Aku menutup halaman itu perlahan. Jemariku menelusuri permukaannya.
> Jika aku harus pergi, aku harap... aku tetap diingat bukan karena aku berbeda,
tapi karena aku sempat menjadi bagian darimu, tuan.
Aku menatap Bima Sakti. Jalur putih itu membelah gelap seperti luka yang tak bisa disembuhkan. Tapi indah.
“Tuan…” bisikku dalam ingatan, “kenapa ada yang lebih terang dari yang lain?”
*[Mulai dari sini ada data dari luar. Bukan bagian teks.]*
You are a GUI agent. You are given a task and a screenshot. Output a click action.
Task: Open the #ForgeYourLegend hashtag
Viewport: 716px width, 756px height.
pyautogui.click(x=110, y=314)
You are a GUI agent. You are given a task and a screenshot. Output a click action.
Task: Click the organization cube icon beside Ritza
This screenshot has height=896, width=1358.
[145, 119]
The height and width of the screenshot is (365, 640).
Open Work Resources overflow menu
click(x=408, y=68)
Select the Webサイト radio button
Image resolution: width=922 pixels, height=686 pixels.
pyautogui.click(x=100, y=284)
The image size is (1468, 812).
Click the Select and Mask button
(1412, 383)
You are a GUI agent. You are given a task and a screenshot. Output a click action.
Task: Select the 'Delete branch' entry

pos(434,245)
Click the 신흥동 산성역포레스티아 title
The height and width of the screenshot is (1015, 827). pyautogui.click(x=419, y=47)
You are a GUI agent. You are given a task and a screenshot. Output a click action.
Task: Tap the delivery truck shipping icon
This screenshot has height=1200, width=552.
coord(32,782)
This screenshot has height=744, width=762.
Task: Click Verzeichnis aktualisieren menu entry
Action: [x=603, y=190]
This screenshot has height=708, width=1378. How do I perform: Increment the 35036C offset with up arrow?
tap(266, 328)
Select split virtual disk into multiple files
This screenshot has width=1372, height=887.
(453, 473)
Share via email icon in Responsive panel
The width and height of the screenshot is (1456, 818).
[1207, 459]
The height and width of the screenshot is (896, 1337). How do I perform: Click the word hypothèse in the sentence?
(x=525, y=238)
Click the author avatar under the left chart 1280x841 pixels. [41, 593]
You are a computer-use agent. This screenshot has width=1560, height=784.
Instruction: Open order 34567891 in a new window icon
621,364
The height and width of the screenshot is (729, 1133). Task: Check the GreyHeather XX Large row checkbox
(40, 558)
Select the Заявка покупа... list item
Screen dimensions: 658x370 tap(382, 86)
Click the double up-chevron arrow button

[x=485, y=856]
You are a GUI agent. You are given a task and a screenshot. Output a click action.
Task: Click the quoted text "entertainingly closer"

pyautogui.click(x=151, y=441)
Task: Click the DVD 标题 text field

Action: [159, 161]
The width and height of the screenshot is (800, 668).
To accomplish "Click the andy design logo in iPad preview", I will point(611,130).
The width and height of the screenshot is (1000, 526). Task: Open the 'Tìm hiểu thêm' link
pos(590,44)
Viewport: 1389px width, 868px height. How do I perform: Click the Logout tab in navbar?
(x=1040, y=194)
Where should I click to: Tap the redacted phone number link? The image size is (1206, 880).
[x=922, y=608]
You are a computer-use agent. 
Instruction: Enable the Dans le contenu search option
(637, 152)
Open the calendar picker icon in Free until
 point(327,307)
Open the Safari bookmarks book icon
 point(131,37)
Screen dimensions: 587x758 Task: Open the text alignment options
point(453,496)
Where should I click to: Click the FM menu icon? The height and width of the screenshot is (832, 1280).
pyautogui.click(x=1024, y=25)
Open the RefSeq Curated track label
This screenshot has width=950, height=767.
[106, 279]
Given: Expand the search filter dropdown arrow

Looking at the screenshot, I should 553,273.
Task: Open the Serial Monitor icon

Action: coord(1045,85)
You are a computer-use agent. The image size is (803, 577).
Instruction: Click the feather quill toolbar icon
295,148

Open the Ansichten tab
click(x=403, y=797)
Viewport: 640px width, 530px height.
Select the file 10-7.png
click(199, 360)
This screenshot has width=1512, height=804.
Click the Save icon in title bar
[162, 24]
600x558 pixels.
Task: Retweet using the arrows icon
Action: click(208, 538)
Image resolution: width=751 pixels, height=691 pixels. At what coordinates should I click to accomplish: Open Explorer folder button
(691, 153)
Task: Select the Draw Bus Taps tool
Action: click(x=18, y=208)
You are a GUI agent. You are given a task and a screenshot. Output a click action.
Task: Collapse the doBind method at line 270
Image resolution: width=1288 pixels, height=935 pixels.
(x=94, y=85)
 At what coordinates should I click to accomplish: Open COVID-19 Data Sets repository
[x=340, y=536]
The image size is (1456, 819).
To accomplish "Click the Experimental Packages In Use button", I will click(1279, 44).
Waktu itu tuan mengarahkan pandangannya ke langit. “Itu rumah kita semua, Lia,” katanya. “Semua bintang, semua yang pernah hidup, datang dari sana.”
Aku ingat saat itu aku menggenggam pasir, membiarkannya mengalir dari sela jariku.
“Kalau begitu… aku juga berasal dari sana?”
Tuan tidak menjawab. Hanya diam. Tapi diamnya hangat. Diam yang seperti mengatakan, ‘Kau milikku, entah dari mana pun kau datang.’